如何在不丢失类型信息的情况下为 scala 中的通用迭代器编写扩展 map 内部

Question

I've tried

exstension[A] (f: Iterator[Iterator[A]){
    def mapInner[B](f: A => B): Iterator[Iterator[B]

but this loses type information since if I give it a list[list[Int]] I get back Iterator[Iterator[Int]

Answer 1

How about this:

Welcome to Scala 3.2.0-RC2 (17.0.3.1, Java Java HotSpot(TM) 64-Bit Server VM). Type in expressions for evaluation. Or try :help.

scala> import collection.IterableOps

scala> extension[X, I[X] <: IterableOps[X, I, I[X]],
     |           Y, O[Y] <: IterableOps[Y, O, O[Y]]](cc: O[I[X]])
     |   def mapInner[Z](f: X => Z): O[I[Z]] = cc.map(_.map(f))


scala> List(List(1, 2), List(3, 4)).mapInner(_ * 3) val res0: List[List[Int]] = List(List(3, 6), List(9, 12))

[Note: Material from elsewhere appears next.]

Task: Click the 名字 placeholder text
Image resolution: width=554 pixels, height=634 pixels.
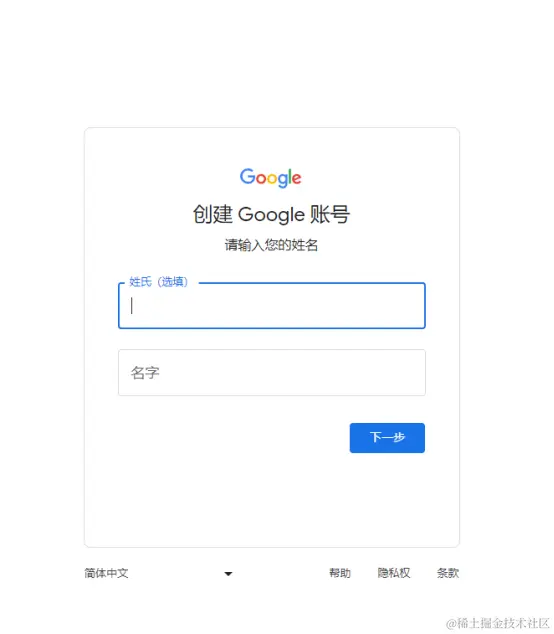Action: coord(145,373)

scala> Seq(Set(1, 2), Set(3, 4)).mapInner(_ * 3) val res1: Seq[Set[Int]] = List(Set(3, 6), Set(9, 12))

Answer 2

Try functors and friends:

trait Functor[F[_]]:
  extension [A](fa: F[A]) def fmap[B](fmap: A => B): F[B]

object Functor:
  given Functor[List] with
    extension [A](fa: List[A]) def fmap[B](fmap: A => B): List[B] =
      fa.map(fmap)
  
  given [F[_], G[_]](using F: Functor[F], G: Functor[G]): Functor[[x] =>> F[G[x]]] with
    extension [A](fa: F[G[A]]) def fmap[B](fmap: A => B): F[G[B]] =
      F.fmap(fa)(ga => G.fmap(ga)(fmap))

import Functor.given

val xs = List(1, 2, 3, 4)

val xss = xs.map(x => List(x, x))

val fxss = summon[Functor[[x] =>> List[List[x]]]]

println(fxss.fmap(xss)((a: Int) => a * 2))

It's a lot of setup but likely you don't have to do it yourself and use a library like scalaz or cats where all these things are already defined.